Derwent London plc ("Derwent London" / "the Group")

THIRD QUARTER BUSINESS UPDATE

RECORD LETTINGS DESPITE UNCERTAIN BACKGROUND

Highlights

·      The current period has set a new record for lettings, surpassing the full year 2015, with 495,300 sq ft in the year to date securing £28.3m pa of rental income:

o  On average lettings have been 6.9% ahead of December 2015 ERV

o  £11.6m of lettings were in H2, at an average level 2.8% ahead of June 2016 ERV

o  Our EPRA vacancy rate remains low at 3.3%

·      Continued progress with major development programme under construction:

o  400,000 sq ft due for completion by H2 2017, 66% of which is already pre-let

o  620,000 sq ft due for completion in 2019 including Brunel Building, Paddington W2

·      Property disposals of £135m (net of costs) year to date in line with December 2015 book values:

o  £130m in the second half in line with June 2016 book values

o  This includes £90m in Q4

·      At 30 September 2016, the LTV ratio was 19.3%, with cash and undrawn facilities of £269m

John Burns, Chief Executive Officer, commented:

"We are encouraged by our letting and disposal activities since June. Despite uncertain market conditions, our brand of good quality space at mid-market rental levels continues to attract occupiers.

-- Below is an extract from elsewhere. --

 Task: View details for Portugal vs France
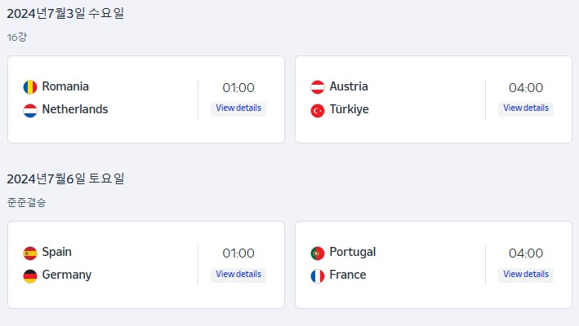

Given our positive lettings and sound financial base, we are progressing our major developments in Paddington and Fitzrovia, which are both due for completion in 2019 and expected to deliver attractive returns."

Webcast and conference call

There will be a live webcast together with a conference call for investors and analysts at 09:00 GMT today.  The audio webcast can be accessed via www.derwentlondon.com.

To participate in the call, please dial the following number: +44 (0)20 3059 8125

A recording of the conference call will also be made available following the conclusion of the call on www.derwentlondon.com.

There will also be an investor conference this afternoon. A copy of our presentation will be available on www.derwentlondon.com.

For further information, please contact:

Derwent London

Tel: +44 (0)20 7659 3000
John Burns, Chief Executive Officer

Damian Wisniewski, Finance Director

Quentin Freeman, Head of Investor Relations
Brunswick Group

Tel: +44 (0)20 7404 5959
Simon Sporborg

Nina Coad

Record letting activity with maintained momentum (see Appendix 1)

In the year to date we have let or pre-let 495,300 sq ft securing £28.3m pa in rent (£27.2m pa net of ground rents).  Of this, £11.6m pa, or 41%, has been signed since 30 June 2016. These latter deals achieved rents 2.8% above June 2016 estimated rental values (ERV).  We have seen increased rental levels in both the West End and Tech Belt.  Our EPRA vacancy rate has risen to 3.3% of which 62% is due to the timing of the recent refurbishment completions at The White Chapel Building E1, 78 Chamber Street E1 and Network Building W1.  Together these buildings are 58% let leaving 107,400 sq ft available.

Development programme making further progress (see Appendix 2)

The Group is on site at four principal developments.  White Collar Factory EC1, which is now due for completion in early 2017, is 61% pre-let overall, with the tower 74% pre-let and further space under offer.  Earlier this year we pre-let the office element of The Copyright Building W1.  This development is due for completion in H2 2017.  Taken together these two developments are now 66% pre-let.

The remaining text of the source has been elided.